PS: Ich denke, dass er als neuer Mann, noch viel zu sehr sein Fokus auf die Vorteile gelegt hat.
Das ist, als wenn jemand gerade 18 und volljährigen wird und über die Vorteile der Volljährigkeit spricht.
Aber noch nicht weiß, was das genau heißt, was es mit sich bringt und was noch auf ihn zukommt.

x 2 #3714


N
@Balu

Als Gründe für den Kinderlosenzuschlag werden genannt, dass Kinder später die Eltern pflegen und dass Kinder Beitragszahler in der Solidargemeinschaft werden. - Beides ist nicht garantiert. Hat ein paar mehr als ein Kind, werden nicht alle pflegen, sondern meistens nur eins, das auch die Vollmachten erhält. Gleichzeitig ist nicht garantiert, dass das Kind ein Beitragszahler - und kein Empfänger wird. Es ist also kein Verpflichtungsmodell, sondern Glücksspiel.

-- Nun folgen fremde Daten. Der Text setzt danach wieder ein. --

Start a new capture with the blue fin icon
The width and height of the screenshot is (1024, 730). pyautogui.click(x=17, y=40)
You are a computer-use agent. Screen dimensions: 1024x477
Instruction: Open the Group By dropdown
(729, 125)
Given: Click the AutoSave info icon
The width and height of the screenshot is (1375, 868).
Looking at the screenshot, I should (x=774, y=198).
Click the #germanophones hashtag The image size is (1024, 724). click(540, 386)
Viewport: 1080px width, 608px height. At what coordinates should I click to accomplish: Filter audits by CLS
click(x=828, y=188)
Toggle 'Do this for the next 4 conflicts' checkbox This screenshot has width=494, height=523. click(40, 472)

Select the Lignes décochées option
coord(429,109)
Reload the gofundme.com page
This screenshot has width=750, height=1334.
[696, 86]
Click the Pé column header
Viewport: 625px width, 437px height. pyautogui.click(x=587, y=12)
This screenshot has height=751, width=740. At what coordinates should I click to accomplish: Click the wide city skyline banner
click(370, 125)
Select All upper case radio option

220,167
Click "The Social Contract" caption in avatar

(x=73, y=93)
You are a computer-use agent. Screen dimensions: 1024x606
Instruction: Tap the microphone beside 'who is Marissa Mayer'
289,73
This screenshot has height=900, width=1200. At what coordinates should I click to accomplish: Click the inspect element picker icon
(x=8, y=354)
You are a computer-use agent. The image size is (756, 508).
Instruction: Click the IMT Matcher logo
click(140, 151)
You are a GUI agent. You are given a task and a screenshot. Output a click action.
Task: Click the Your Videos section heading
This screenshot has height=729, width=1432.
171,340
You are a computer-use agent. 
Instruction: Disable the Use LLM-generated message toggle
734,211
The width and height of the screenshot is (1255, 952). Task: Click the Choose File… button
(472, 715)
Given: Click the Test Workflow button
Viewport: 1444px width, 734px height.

Verpflichtet werden lediglich Kinderlose, von denen ebenfalls nicht gesagt ist, ob sie eine Pflegebedürftigkeit erleben und die meistens für das Alter anders vorsorgen, weil sie keine Kinder haben.

Die Familien sollen tatsächlich so entlastet werden, weil sie ihre eigenen Kinder Geld kosten. Diese Entlastung findet jedoch bereits steuerlich, bei den Versicherungen, KG, freie Bildung, Infrastruktur für Kinder, Familienversicherungen usw, usw statt. Es geht eigentlich darum einen Anreiz zu schaffen Kinder zu bekommen. Kann man das nicht und bleibt kinderlos ist man gelackmeiert und abgezogen.

x 1 #3715


E-Claire
Zitat von NurBen:
Aber in allen anderen Gewalttaten ist die Wahrscheinlichkeit wesentlich höher Opfer von Gewalt zu sein.

in der überwiegenden Anzahl durch andere Männer.

x 2 #3716


NurBen
Zitat von E-Claire:
in der überwiegenden Anzahl durch andere Männer.

Welche Rolle spielt das Geschlecht des Täters für das Opfer? Gar keine.

x 2 #3717


E-Claire
Zitat von NurBen:
Welche Rolle spielt das Geschlecht des Täters für das Opfer? Gar keine.

ich glaube nicht, daß das so stimmt.

Ein heterosexueller Mann, der von einem anderen Mann vergewaltigt wird, erlebt dies als noch schambehafteter.
Männer zeigen Gewalttaten durch Frauen weniger häufig an.

Auch für Frauen spielt die Frage durchaus in bestimmten Konstellationen eine Role.

Was ich aber eigentlich sagen wollte, war, daß der Großteil der Gewaltdelikte nach wie vor von Männer verübt wird.

x 2 #3718


Wurstmopped
Zitat von NurBen:
Welche Rolle spielt das Geschlecht des Täters für das Opfer? Gar keine.

Sehe ich ähnlich, Männer sind von Natur! aus oftmals gewalttätiger, stehen in den Kriegen im Schützengraben und verteidigen Haus, Hof und Familie.
Die Wahrscheinlichkeit, dass ein Mann durch einen Mann umkommt somit wesesentlich größer als durch eine Frau.
Nun kann man beklagen, dass die Natur es bei den Menschen nicht so angelegt hat, dass sie Zweigeschlechtlich sind und sich selbst befruchten können, ist aber nicht besonders zielführend.
Müssen halt mit dem was uns Natur und Evolution beschert haben, leben.

x 1 #3719


Ema
Zitat von NurBen:
Welche Rolle spielt das Geschlecht des Täters für das Opfer? Gar keine.

Für das einzelne Opfer spielt es möglicherweise keine Rolle.

Gesamtsgesellschaftlich gesehen spielt es eine immense Rolle. Wenn man weiß, dass etwa 95% der Gewalttaten von Männern ausgeht (egal, ob gegen andere Männer oder gegen Frauen) und die Besetzung von Gefängnissen das wiederspiegelt, dann kann und muss man daraus Schlüsse und Konsequenzen ziehen.

Das fängt schon bei etwaig notwendigen Präventionsmaßnahmen an.